> KURZE AUFGABE 1
Übertrage aus dem Textauszug über die Freiburg-Wiener Statuten diesen Satz ins Englische: „Es geht um einen handgeschriebenen Band, eingebunden in Leder, verziert mit Bronzebeschlägen.“
> KURZE AUFGABE 2
Schreib den Textauszug über die Freiburg-Wiener Statuten im selben Ton nach seinem letzten Satz weiter.

> TEXTAUSZUG
#####

Das 50.000 Euro Buch

Das 50.000 Euro Buch

Die Uni Freiburg hat ein Buch aus ihrer Gründungszeit erworben – die Freiburg-Wiener Statuten. Nun sollen die Statuten aus den 1460er Jahren erforscht, restauriert und ausgestellt werden.

Es liest sich wie ein Krimi: Ein Basler Antiquariat kontaktiert die Uni Freiburg im vergangenen Herbst. Es geht um einen handgeschriebenen Band, eingebunden in Leder, verziert mit Bronzebeschlägen.

Das Antiquariat schickt noch Fotos von dem Buch, dann ist Dieter Speck sich sicher. Er identifiziert den Handschriftenband als die Freiburg-Wiener Statuten. Prof. Dieter Speck leitet das Universitätsarchiv, er kennt sich aus mit Archivalien, geschichtsträchtigen Dokumenten und alten Büchern.

Und die Statuten sind alt. Über 500 Jahre. Sie stammen aus der Gründungszeit der Universität Freiburg im 15. Jahrhundert. Dieter Speck wusste nichts von ihnen, bis das Basler Antiquariat sich bei der Uni Freiburg meldete.

Das Wissenschaftsministerium steuert 35.000 Euro bei

Die Uni war sich sicher, dass sie die Statuten erwerben wollte. Das Antiquariat gewährte ihr für eine bestimmte Zeit ein Vorverkaufsrecht. Nun musste es schnell gehen.

#####

> VORLIEGENDE ZEILEN

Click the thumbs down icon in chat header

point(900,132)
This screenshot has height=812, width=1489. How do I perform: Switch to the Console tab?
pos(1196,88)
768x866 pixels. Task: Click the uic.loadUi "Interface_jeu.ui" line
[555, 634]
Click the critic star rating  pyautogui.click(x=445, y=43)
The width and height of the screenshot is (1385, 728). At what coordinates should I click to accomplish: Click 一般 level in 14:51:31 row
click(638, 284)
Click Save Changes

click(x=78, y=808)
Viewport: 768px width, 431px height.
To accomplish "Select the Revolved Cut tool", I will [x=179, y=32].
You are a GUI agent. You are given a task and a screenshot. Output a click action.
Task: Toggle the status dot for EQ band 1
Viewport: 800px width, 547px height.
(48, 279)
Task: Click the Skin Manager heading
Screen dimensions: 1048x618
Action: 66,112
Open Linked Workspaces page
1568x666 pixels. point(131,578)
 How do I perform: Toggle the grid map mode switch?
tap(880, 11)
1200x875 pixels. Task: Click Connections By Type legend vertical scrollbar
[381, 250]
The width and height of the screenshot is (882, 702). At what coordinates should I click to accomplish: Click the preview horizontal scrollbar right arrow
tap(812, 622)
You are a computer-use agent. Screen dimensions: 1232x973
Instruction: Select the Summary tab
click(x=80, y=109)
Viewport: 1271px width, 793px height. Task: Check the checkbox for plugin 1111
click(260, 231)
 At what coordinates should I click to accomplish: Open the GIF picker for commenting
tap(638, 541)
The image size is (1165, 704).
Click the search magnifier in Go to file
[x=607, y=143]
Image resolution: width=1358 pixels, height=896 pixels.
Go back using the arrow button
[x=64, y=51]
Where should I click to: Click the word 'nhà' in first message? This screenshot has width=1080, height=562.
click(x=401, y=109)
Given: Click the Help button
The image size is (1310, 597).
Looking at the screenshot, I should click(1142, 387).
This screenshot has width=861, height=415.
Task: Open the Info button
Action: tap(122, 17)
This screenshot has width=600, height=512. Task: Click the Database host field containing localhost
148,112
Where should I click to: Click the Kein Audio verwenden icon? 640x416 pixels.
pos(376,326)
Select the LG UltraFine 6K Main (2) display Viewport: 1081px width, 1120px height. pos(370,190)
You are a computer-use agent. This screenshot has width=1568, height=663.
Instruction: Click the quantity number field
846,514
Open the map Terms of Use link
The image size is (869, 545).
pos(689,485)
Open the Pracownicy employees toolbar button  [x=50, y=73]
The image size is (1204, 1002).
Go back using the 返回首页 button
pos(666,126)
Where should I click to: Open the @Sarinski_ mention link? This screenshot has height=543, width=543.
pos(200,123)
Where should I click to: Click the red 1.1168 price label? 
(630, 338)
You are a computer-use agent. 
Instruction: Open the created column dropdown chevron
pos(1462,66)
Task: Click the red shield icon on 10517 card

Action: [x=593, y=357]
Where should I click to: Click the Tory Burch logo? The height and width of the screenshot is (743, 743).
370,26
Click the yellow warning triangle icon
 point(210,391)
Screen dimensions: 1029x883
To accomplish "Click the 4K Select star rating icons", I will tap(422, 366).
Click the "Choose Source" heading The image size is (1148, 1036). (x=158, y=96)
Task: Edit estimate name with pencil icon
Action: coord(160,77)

#####

> ERWARTETE AUSGABE 1
It concerns a handwritten volume, bound in leather and decorated with bronze fittings.

> ERWARTETE AUSGABE 2
Das Rektorat kontaktierte das Wissenschaftsministerium in Stuttgart. Innerhalb einer Woche bewilligte das Ministerium einen Zuschuss von 35.000 Euro. „Das ging ganz unbürokratisch und schnell über die Bühne“, erklärt der Vizerektor Prof. Gunther Neuhaus.

Die anderen 15.000 Euro bezahlte die Uni aus eigener Tasche, macht unterm Strich ein 50.000 Euro-Buch. Wie der Preis zustande kam, verriet der Antiquar nicht. „Aber: Es war aber ein Schnäppchen“, sagt Speck.

Die Gründungsprofessoren der Uni kamen aus Wien und Heidelberg

Vor 500 Jahren gehörte Freiburg noch zu Vorderösterreich. Herzog Albrecht VI. von Österreich gründete die Universität Freiburg im Jahr 1457.

Die ersten Professoren der neugegründeten Uni kamen je zur Hälfte aus Wien und Heidelberg. Warum? In Heidelberg befand sich die nächstgelegene Hochschule, in Wien existierte bereits eine erste habsburgische Universität.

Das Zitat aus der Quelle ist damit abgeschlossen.